The Young Fables

Laurel Wright and Wesley “Wes” Lunsford of The Young Fables hail from Maryville, Tenn. and are making a mark for themselves as they bring a modern twist to country music.

As kids, we’re told bedtime stories inspiring us to follow our dreams and fables that teach us morals that become the foundation of who we are as adults.

Generation after generation pass down these fables so that younger ones can glean an understanding of how the world works around them. And while fables aren’t usually founded on facts, they still make a huge impact on their audience.

The Young Fables have made their impact on country music fans. Laurel Wright and Wesley “Wes” Lunsford of The Young Fables hail from Maryville, Tenn. and are making a mark for themselves as they bring a modern twist to country music.

The Young Fables didn’t start off as a duo, instead Wright was singing with a band when she was in need of a guitarist after her’s didn’t show up for a gig. One of the other bandmates knew Lunsford and brought him in to fill out the position.

Over time, the other band members slowly left and just the two were left, creating The Young Fables. Their friend Patrick, who would later become their manager, helped come up with the name for their band.

“We were talking about how we had written a lot of songs with Laurel’s grandparents and he was thinking about that while we were sitting at a table and he was like, ‘That’s cool. You’re taking these old stories and you’re sort of making them new,” Lunsford said.

“Well it’s about the stories you’re telling, it’s not really about you. You’ll always be creating young fables,” Lunsford added.

Describing their music as modern, traditional music with Lunsford adding that the two either play “tradition country music with a modern twist or modern country music with traditional roots,” the duo are trying to carve their own niche into the music.

“I don’t feel like we’re just recreating what’s happened in the past. We’re trying to tell our own stories in that wide genre of country,” Lunsford said. “Because country to some people means just a specific thing, but if you look at it as a whole it’s so large from one spectrum to the other.”

And their music definitely tells a story, having elements of East Tennessee sound, and pulls on their journey to where they are now, which has not been an easy one.

Wright and Lunsford have had a challenging path in the last year, with Wright losing two of the closest people to her-- her only sister and her father. Although at times Wright didn’t feel up to working on music, which also affected Lunsford, the two have had each other as support.

During that time, Wright and Lunsford wrote “Daddy’s Girl,” a song paying tribute to Wright’s dad “Big Ron” and sister Lindy.

“Me and my sister are both daddy’s girls,” Wright said.

The song, along with the rest of the music writing process, will be a part of a documentary that will come out called “The Fable of a Song,” which originally was only supposed to be only about the song writing process.

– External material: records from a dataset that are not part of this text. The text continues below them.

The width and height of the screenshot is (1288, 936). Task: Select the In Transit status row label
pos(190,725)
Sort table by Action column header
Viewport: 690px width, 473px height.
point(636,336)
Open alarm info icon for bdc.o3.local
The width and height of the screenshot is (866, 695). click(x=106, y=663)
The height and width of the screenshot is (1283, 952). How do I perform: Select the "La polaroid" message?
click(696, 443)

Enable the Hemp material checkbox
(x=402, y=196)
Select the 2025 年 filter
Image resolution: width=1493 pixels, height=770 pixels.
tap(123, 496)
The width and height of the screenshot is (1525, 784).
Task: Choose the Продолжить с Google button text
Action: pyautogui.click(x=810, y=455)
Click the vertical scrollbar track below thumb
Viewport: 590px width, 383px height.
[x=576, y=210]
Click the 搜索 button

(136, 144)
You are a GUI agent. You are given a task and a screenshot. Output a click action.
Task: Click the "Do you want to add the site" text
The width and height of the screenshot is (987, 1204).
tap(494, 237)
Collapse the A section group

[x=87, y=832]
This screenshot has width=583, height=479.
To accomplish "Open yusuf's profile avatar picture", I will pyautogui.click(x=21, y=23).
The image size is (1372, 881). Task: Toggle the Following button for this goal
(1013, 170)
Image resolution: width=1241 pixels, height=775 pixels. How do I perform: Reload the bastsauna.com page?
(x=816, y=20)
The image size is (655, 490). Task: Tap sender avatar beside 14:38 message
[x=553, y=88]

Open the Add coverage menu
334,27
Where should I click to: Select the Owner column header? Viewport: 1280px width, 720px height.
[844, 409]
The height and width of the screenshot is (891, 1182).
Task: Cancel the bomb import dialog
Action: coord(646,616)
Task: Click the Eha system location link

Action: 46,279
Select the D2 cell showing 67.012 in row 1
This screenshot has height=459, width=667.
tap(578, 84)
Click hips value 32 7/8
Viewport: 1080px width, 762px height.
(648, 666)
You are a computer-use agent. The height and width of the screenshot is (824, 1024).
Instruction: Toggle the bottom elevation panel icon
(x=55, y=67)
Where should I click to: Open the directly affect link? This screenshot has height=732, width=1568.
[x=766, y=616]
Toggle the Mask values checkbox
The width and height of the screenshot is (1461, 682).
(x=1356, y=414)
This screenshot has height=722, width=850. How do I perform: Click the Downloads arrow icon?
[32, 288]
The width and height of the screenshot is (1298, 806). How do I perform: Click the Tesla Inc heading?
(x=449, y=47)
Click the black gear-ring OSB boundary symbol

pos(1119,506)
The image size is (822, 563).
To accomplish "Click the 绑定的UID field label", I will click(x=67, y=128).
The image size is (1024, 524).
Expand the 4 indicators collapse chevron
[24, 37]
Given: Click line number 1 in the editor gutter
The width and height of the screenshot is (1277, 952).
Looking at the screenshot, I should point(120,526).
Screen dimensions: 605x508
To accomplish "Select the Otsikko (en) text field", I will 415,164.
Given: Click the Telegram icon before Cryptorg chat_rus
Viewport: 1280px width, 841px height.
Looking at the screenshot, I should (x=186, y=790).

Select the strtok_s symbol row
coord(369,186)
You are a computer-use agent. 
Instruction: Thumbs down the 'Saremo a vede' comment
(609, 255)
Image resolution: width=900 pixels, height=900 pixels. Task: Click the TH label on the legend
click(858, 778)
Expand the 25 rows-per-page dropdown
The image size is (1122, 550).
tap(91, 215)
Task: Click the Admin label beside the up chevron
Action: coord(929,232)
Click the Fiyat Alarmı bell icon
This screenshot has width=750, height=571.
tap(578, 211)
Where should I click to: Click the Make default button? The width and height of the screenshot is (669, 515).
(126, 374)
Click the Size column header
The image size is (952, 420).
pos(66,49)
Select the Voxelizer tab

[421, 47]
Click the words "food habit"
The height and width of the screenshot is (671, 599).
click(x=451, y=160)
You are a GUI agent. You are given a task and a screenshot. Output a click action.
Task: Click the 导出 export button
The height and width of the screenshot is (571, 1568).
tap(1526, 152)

“It turned into something else and then we sort of look back on it and we’re like it’s no coincidence that that’s the song that we wrote, so we want to continue to share our stories,” Wright said. “So, it’s become a bigger documentary and it’ll be out this fall.”

Beyond just the documentary, Wright and Lunsford are currently touring a lot throughout the U.S. this year and making a new record by the end of the year, following the release of their second album “Old Songs.”

Lunsford, who is a UT graduate with a degree in studio music and jazz, and Wright, a three-time American Idol veteran, attended their second CMA Fest with this year being the first time they were involved in the lineup.

“It’s amazing to be around all the other artists and then people you haven’t seen in forever,” Wright said.

“Performing in Nashville, you play in bars a lot and other places, but we do play the bar scene a lot,” Wright added. “Sometimes you don’t get the response out of the crowd, but then CMA Fest, you kind of see the love of country music that everyone has, so it’s reassuring.”

The Young Fables encouraged anyone following dreams to know that hard work trumps talent any day and success is different for everyone.

“If you want to be the biggest star in the world, you can do that,” Lunsford said. “But, if your success is to have fun, make whatever you want to do and make a living at whatever you want to do, then that’s a lot easier.”

“A lot of people think, ‘Oh, you want to move to Nashville and make it, I hope you guys can make it’ and we feel like we already have,” Wright said. “We’re doing what we love and with each other and that’s good enough for me.”